Top of Records shown

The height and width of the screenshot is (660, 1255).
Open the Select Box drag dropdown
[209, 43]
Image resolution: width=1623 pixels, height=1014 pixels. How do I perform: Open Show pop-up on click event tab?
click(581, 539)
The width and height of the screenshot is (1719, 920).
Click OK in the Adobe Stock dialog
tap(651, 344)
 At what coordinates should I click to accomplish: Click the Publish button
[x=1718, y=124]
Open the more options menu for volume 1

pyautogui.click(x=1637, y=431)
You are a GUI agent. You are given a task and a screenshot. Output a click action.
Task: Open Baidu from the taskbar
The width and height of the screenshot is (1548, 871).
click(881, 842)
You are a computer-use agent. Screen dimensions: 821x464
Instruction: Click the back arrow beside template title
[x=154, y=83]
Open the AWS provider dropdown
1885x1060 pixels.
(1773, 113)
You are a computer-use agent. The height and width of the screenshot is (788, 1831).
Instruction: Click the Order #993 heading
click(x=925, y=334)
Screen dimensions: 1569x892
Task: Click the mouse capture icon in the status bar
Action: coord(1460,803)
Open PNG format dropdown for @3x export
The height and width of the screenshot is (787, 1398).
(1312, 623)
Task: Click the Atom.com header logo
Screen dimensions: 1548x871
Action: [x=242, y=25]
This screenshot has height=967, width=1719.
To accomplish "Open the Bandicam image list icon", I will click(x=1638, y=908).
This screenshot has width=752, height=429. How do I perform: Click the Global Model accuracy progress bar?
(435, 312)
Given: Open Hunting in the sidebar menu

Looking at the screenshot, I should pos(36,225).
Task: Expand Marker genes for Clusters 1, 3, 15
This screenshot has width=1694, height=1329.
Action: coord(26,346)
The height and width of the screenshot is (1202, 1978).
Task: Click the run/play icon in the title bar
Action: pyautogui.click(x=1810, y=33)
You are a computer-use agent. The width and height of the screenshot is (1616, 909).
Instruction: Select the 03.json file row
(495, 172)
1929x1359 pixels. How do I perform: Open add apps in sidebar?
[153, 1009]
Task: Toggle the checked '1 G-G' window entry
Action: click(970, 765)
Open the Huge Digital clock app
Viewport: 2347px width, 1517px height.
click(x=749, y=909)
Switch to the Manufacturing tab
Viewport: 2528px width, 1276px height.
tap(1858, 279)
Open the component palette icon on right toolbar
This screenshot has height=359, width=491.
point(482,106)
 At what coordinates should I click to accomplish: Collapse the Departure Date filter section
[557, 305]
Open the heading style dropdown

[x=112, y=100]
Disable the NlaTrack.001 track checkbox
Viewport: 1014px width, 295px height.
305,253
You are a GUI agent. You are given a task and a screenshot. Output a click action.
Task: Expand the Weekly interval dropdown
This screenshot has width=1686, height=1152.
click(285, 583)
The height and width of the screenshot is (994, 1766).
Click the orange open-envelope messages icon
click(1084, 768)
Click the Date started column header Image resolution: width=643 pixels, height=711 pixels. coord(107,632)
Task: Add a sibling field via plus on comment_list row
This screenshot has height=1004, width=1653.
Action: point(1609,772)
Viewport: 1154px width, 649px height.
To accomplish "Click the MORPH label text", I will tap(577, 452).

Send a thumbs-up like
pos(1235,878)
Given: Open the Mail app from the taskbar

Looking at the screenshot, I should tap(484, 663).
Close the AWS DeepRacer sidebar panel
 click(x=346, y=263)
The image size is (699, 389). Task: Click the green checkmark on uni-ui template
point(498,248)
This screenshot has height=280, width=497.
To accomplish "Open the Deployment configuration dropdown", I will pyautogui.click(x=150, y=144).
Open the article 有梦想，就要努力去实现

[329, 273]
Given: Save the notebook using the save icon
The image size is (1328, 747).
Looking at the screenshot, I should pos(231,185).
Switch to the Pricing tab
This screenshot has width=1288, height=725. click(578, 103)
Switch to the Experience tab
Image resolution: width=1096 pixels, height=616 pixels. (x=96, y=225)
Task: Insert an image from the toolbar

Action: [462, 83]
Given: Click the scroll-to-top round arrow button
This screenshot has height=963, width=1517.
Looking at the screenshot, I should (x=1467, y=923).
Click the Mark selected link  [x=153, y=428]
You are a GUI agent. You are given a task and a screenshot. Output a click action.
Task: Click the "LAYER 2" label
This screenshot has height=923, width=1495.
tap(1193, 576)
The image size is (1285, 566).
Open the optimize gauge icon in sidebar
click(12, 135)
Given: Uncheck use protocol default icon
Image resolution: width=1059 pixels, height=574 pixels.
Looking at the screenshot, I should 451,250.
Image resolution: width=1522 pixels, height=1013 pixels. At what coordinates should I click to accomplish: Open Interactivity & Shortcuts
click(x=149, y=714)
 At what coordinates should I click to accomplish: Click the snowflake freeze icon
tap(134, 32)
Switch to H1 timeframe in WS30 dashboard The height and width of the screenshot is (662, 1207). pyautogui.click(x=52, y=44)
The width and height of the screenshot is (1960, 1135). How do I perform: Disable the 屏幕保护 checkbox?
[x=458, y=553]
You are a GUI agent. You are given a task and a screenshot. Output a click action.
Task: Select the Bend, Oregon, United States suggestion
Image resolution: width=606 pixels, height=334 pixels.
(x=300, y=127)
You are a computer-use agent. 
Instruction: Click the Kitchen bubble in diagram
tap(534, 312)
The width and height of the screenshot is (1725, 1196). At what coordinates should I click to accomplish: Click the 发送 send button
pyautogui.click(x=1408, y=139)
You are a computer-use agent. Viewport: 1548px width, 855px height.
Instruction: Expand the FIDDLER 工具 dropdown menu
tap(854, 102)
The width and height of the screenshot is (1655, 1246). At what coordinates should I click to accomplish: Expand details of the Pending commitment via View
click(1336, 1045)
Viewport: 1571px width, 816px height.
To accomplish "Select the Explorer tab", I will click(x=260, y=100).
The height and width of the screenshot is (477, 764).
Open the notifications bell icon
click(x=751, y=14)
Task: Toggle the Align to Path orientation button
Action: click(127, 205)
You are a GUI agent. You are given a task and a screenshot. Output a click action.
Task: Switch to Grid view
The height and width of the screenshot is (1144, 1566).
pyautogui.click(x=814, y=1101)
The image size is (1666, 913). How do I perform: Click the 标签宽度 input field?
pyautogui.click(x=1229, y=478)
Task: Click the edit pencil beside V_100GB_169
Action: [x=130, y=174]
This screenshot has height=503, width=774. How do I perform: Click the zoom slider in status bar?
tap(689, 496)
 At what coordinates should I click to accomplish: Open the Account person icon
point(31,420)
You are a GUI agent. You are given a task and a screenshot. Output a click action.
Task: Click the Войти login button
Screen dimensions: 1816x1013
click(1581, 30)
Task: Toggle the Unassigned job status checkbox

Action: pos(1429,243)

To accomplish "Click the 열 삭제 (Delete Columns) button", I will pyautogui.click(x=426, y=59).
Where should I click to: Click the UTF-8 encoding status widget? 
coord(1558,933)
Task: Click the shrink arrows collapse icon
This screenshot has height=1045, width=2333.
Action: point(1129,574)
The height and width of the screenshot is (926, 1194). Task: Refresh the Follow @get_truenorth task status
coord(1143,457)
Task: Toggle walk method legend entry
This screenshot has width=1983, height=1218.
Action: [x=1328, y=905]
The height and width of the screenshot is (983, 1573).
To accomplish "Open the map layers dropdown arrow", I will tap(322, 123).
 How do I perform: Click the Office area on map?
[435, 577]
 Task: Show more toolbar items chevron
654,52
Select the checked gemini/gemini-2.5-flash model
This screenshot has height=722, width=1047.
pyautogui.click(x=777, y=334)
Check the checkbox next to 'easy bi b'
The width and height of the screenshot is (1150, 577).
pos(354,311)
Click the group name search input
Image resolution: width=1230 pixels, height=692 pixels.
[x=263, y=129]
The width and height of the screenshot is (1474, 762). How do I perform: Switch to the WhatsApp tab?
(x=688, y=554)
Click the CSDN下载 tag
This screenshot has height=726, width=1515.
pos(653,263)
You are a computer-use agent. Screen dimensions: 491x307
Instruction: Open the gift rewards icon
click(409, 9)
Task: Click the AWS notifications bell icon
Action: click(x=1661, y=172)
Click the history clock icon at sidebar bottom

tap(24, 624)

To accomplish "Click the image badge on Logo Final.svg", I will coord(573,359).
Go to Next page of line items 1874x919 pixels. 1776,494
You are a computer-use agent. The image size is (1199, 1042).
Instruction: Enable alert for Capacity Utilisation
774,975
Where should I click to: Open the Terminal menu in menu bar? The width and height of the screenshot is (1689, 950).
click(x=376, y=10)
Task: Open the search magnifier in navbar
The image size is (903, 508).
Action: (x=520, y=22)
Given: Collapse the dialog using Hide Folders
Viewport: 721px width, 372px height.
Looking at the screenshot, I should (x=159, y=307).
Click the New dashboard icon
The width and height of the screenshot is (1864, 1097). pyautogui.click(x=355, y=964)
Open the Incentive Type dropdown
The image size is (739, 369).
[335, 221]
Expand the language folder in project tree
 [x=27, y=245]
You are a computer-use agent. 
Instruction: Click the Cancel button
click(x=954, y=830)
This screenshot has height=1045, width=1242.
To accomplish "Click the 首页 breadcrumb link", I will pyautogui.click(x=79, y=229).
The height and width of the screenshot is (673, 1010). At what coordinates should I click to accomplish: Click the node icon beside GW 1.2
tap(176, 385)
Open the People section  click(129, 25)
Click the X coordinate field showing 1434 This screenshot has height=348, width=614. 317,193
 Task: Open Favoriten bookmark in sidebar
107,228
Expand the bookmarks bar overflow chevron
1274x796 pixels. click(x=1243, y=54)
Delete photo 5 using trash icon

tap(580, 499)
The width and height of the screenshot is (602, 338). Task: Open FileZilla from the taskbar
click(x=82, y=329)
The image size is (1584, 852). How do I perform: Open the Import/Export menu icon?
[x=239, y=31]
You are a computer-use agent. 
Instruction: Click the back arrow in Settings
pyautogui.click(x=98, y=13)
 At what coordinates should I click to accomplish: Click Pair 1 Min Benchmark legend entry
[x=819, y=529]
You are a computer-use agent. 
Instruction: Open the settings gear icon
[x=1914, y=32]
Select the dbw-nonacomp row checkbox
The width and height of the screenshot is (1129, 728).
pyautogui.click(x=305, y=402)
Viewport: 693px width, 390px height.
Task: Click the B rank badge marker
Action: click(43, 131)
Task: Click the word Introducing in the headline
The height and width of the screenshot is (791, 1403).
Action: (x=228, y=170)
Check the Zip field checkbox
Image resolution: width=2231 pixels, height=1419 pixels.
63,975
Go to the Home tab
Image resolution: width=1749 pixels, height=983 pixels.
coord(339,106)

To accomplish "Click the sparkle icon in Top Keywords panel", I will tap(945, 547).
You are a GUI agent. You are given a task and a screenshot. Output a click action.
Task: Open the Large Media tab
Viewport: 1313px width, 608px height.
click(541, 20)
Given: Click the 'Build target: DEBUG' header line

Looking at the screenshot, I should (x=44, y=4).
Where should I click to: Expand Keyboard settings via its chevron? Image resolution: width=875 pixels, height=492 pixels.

Bottom of Records shown

Please restate only the opening stretch of the records above: every line from the first through the one containing "You are a computer-use agent. Screen dimensions: 821x464", exactly as written.

The height and width of the screenshot is (660, 1255).
Open the Select Box drag dropdown
[209, 43]
Image resolution: width=1623 pixels, height=1014 pixels. How do I perform: Open Show pop-up on click event tab?
click(581, 539)
The width and height of the screenshot is (1719, 920).
Click OK in the Adobe Stock dialog
tap(651, 344)
 At what coordinates should I click to accomplish: Click the Publish button
[x=1718, y=124]
Open the more options menu for volume 1

pyautogui.click(x=1637, y=431)
You are a GUI agent. You are given a task and a screenshot. Output a click action.
Task: Open Baidu from the taskbar
The width and height of the screenshot is (1548, 871).
click(881, 842)
You are a computer-use agent. Screen dimensions: 821x464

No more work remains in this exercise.